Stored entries
* START *

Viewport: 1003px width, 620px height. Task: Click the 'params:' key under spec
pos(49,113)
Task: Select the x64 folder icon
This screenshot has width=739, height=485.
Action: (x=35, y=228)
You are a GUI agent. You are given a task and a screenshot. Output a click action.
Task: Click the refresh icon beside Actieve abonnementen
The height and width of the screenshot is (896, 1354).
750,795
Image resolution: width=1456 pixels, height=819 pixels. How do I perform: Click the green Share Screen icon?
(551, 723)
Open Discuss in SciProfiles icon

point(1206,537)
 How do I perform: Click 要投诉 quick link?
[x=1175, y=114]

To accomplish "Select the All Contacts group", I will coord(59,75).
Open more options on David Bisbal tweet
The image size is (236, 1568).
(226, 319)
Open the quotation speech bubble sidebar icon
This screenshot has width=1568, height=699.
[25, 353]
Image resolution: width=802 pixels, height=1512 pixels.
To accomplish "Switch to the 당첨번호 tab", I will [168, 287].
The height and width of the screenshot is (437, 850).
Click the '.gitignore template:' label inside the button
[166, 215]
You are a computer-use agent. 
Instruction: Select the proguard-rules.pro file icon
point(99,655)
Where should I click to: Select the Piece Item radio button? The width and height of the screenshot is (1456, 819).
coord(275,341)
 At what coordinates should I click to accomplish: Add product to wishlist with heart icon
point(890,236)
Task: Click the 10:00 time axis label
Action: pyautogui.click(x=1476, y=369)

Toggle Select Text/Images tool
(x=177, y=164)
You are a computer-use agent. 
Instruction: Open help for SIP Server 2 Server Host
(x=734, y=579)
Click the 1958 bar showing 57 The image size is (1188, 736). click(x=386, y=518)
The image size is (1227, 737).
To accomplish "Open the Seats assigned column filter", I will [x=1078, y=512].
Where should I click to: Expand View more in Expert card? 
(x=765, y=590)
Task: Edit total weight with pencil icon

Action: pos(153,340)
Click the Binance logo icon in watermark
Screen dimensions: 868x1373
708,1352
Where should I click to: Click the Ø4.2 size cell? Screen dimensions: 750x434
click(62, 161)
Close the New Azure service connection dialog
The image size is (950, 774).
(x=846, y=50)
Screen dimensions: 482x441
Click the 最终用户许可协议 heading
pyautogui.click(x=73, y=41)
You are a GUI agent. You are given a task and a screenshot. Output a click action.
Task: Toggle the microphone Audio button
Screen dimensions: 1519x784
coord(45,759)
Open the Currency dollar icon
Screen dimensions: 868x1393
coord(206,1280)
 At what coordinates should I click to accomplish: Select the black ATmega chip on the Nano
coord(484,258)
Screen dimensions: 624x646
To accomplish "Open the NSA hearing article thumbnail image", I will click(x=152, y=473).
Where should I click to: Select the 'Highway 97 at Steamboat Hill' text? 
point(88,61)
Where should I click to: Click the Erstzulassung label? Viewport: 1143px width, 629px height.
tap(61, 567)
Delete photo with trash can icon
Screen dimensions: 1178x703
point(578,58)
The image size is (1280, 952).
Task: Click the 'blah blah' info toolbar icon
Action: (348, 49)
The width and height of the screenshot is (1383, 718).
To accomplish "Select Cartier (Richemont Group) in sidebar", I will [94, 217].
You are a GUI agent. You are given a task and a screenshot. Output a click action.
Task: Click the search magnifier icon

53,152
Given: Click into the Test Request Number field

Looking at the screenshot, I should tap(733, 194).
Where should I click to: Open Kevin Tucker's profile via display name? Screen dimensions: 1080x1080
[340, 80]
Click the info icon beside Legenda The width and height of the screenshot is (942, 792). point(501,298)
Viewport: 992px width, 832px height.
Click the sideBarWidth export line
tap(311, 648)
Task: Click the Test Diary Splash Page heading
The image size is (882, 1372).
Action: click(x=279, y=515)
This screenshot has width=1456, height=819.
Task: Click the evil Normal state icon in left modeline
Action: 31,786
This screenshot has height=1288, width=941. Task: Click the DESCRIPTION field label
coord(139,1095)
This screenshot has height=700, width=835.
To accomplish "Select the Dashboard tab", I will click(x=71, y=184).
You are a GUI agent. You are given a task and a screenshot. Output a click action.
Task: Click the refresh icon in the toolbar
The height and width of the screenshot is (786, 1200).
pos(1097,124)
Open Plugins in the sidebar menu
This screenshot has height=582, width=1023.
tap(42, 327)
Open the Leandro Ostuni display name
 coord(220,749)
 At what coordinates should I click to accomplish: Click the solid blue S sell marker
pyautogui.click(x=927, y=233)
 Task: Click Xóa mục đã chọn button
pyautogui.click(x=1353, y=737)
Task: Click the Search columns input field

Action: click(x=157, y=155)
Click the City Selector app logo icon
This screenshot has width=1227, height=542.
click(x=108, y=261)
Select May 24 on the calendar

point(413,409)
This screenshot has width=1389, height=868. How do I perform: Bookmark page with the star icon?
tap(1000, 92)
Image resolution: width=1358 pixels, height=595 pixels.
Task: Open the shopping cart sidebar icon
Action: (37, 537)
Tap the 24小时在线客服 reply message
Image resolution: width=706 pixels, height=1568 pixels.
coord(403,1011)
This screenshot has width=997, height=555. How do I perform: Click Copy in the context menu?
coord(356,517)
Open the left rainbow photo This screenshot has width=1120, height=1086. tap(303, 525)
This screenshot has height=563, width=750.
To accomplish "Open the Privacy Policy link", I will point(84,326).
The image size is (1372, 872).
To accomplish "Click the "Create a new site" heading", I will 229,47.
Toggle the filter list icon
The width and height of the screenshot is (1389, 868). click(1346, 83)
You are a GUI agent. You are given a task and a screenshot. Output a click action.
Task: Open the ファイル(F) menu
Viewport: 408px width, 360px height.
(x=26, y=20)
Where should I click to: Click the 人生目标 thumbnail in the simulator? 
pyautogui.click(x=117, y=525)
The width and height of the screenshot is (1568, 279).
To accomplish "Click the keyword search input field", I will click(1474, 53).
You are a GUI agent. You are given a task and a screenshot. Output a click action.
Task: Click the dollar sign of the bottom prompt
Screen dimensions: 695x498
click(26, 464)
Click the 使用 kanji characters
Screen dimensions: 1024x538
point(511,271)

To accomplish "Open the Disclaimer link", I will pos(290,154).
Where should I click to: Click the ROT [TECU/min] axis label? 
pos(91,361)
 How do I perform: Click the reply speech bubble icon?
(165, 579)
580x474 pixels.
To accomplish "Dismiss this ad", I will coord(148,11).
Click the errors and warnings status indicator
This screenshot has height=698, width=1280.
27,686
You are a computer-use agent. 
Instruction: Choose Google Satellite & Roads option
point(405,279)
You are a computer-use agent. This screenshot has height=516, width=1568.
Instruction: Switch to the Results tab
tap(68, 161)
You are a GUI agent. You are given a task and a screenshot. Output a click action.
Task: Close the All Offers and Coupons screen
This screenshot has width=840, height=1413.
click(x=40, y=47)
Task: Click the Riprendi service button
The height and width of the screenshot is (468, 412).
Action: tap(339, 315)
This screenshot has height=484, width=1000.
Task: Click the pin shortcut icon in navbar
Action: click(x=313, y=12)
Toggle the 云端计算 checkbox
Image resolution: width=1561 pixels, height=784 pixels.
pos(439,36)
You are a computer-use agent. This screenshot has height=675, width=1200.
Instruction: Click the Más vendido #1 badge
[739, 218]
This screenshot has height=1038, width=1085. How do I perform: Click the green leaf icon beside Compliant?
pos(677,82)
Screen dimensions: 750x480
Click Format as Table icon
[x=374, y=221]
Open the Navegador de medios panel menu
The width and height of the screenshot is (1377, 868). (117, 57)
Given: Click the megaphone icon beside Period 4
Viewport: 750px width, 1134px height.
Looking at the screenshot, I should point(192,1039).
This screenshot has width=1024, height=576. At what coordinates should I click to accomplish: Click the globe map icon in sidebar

* END *

*PROMPT*
Could you set down the entire listing above once more, line for line, without changing anything?

*CORRECT ANSWER*
Viewport: 1003px width, 620px height. Task: Click the 'params:' key under spec
pos(49,113)
Task: Select the x64 folder icon
This screenshot has width=739, height=485.
Action: (x=35, y=228)
You are a GUI agent. You are given a task and a screenshot. Output a click action.
Task: Click the refresh icon beside Actieve abonnementen
The height and width of the screenshot is (896, 1354).
750,795
Image resolution: width=1456 pixels, height=819 pixels. How do I perform: Click the green Share Screen icon?
(551, 723)
Open Discuss in SciProfiles icon

point(1206,537)
 How do I perform: Click 要投诉 quick link?
[x=1175, y=114]

To accomplish "Select the All Contacts group", I will coord(59,75).
Open more options on David Bisbal tweet
The image size is (236, 1568).
(226, 319)
Open the quotation speech bubble sidebar icon
This screenshot has width=1568, height=699.
[25, 353]
Image resolution: width=802 pixels, height=1512 pixels.
To accomplish "Switch to the 당첨번호 tab", I will [168, 287].
The height and width of the screenshot is (437, 850).
Click the '.gitignore template:' label inside the button
[166, 215]
You are a computer-use agent. 
Instruction: Select the proguard-rules.pro file icon
point(99,655)
Where should I click to: Select the Piece Item radio button? The width and height of the screenshot is (1456, 819).
coord(275,341)
 At what coordinates should I click to accomplish: Add product to wishlist with heart icon
point(890,236)
Task: Click the 10:00 time axis label
Action: pyautogui.click(x=1476, y=369)

Toggle Select Text/Images tool
(x=177, y=164)
You are a computer-use agent. 
Instruction: Open help for SIP Server 2 Server Host
(x=734, y=579)
Click the 1958 bar showing 57 The image size is (1188, 736). click(x=386, y=518)
The image size is (1227, 737).
To accomplish "Open the Seats assigned column filter", I will [x=1078, y=512].
Where should I click to: Expand View more in Expert card? 
(x=765, y=590)
Task: Edit total weight with pencil icon

Action: pos(153,340)
Click the Binance logo icon in watermark
Screen dimensions: 868x1373
708,1352
Where should I click to: Click the Ø4.2 size cell? Screen dimensions: 750x434
click(62, 161)
Close the New Azure service connection dialog
The image size is (950, 774).
(x=846, y=50)
Screen dimensions: 482x441
Click the 最终用户许可协议 heading
pyautogui.click(x=73, y=41)
You are a GUI agent. You are given a task and a screenshot. Output a click action.
Task: Toggle the microphone Audio button
Screen dimensions: 1519x784
coord(45,759)
Open the Currency dollar icon
Screen dimensions: 868x1393
coord(206,1280)
 At what coordinates should I click to accomplish: Select the black ATmega chip on the Nano
coord(484,258)
Screen dimensions: 624x646
To accomplish "Open the NSA hearing article thumbnail image", I will click(x=152, y=473).
Where should I click to: Select the 'Highway 97 at Steamboat Hill' text? 
point(88,61)
Where should I click to: Click the Erstzulassung label? Viewport: 1143px width, 629px height.
tap(61, 567)
Delete photo with trash can icon
Screen dimensions: 1178x703
point(578,58)
The image size is (1280, 952).
Task: Click the 'blah blah' info toolbar icon
Action: (348, 49)
The width and height of the screenshot is (1383, 718).
To accomplish "Select Cartier (Richemont Group) in sidebar", I will [94, 217].
You are a GUI agent. You are given a task and a screenshot. Output a click action.
Task: Click the search magnifier icon

53,152
Given: Click into the Test Request Number field

Looking at the screenshot, I should tap(733, 194).
Where should I click to: Open Kevin Tucker's profile via display name? Screen dimensions: 1080x1080
[340, 80]
Click the info icon beside Legenda The width and height of the screenshot is (942, 792). point(501,298)
Viewport: 992px width, 832px height.
Click the sideBarWidth export line
tap(311, 648)
Task: Click the Test Diary Splash Page heading
The image size is (882, 1372).
Action: click(x=279, y=515)
This screenshot has width=1456, height=819.
Task: Click the evil Normal state icon in left modeline
Action: 31,786
This screenshot has height=1288, width=941. Task: Click the DESCRIPTION field label
coord(139,1095)
This screenshot has height=700, width=835.
To accomplish "Select the Dashboard tab", I will click(x=71, y=184).
You are a GUI agent. You are given a task and a screenshot. Output a click action.
Task: Click the refresh icon in the toolbar
The height and width of the screenshot is (786, 1200).
pos(1097,124)
Open Plugins in the sidebar menu
This screenshot has height=582, width=1023.
tap(42, 327)
Open the Leandro Ostuni display name
 coord(220,749)
 At what coordinates should I click to accomplish: Click the solid blue S sell marker
pyautogui.click(x=927, y=233)
 Task: Click Xóa mục đã chọn button
pyautogui.click(x=1353, y=737)
Task: Click the Search columns input field

Action: click(x=157, y=155)
Click the City Selector app logo icon
This screenshot has width=1227, height=542.
click(x=108, y=261)
Select May 24 on the calendar

point(413,409)
This screenshot has width=1389, height=868. How do I perform: Bookmark page with the star icon?
tap(1000, 92)
Image resolution: width=1358 pixels, height=595 pixels.
Task: Open the shopping cart sidebar icon
Action: (37, 537)
Tap the 24小时在线客服 reply message
Image resolution: width=706 pixels, height=1568 pixels.
coord(403,1011)
This screenshot has width=997, height=555. How do I perform: Click Copy in the context menu?
coord(356,517)
Open the left rainbow photo This screenshot has width=1120, height=1086. tap(303, 525)
This screenshot has height=563, width=750.
To accomplish "Open the Privacy Policy link", I will point(84,326).
The image size is (1372, 872).
To accomplish "Click the "Create a new site" heading", I will 229,47.
Toggle the filter list icon
The width and height of the screenshot is (1389, 868). click(1346, 83)
You are a GUI agent. You are given a task and a screenshot. Output a click action.
Task: Open the ファイル(F) menu
Viewport: 408px width, 360px height.
(x=26, y=20)
Where should I click to: Click the 人生目标 thumbnail in the simulator? 
pyautogui.click(x=117, y=525)
The width and height of the screenshot is (1568, 279).
To accomplish "Click the keyword search input field", I will click(1474, 53).
You are a GUI agent. You are given a task and a screenshot. Output a click action.
Task: Click the dollar sign of the bottom prompt
Screen dimensions: 695x498
click(26, 464)
Click the 使用 kanji characters
Screen dimensions: 1024x538
point(511,271)

To accomplish "Open the Disclaimer link", I will pos(290,154).
Where should I click to: Click the ROT [TECU/min] axis label? 
pos(91,361)
 How do I perform: Click the reply speech bubble icon?
(165, 579)
580x474 pixels.
To accomplish "Dismiss this ad", I will coord(148,11).
Click the errors and warnings status indicator
This screenshot has height=698, width=1280.
27,686
You are a computer-use agent. 
Instruction: Choose Google Satellite & Roads option
point(405,279)
You are a computer-use agent. This screenshot has height=516, width=1568.
Instruction: Switch to the Results tab
tap(68, 161)
You are a GUI agent. You are given a task and a screenshot. Output a click action.
Task: Close the All Offers and Coupons screen
This screenshot has width=840, height=1413.
click(x=40, y=47)
Task: Click the Riprendi service button
The height and width of the screenshot is (468, 412).
Action: tap(339, 315)
This screenshot has height=484, width=1000.
Task: Click the pin shortcut icon in navbar
Action: click(x=313, y=12)
Toggle the 云端计算 checkbox
Image resolution: width=1561 pixels, height=784 pixels.
pos(439,36)
You are a computer-use agent. This screenshot has height=675, width=1200.
Instruction: Click the Más vendido #1 badge
[739, 218]
This screenshot has height=1038, width=1085. How do I perform: Click the green leaf icon beside Compliant?
pos(677,82)
Screen dimensions: 750x480
Click Format as Table icon
[x=374, y=221]
Open the Navegador de medios panel menu
The width and height of the screenshot is (1377, 868). (117, 57)
Given: Click the megaphone icon beside Period 4
Viewport: 750px width, 1134px height.
Looking at the screenshot, I should point(192,1039).
This screenshot has width=1024, height=576. At what coordinates should I click to accomplish: Click the globe map icon in sidebar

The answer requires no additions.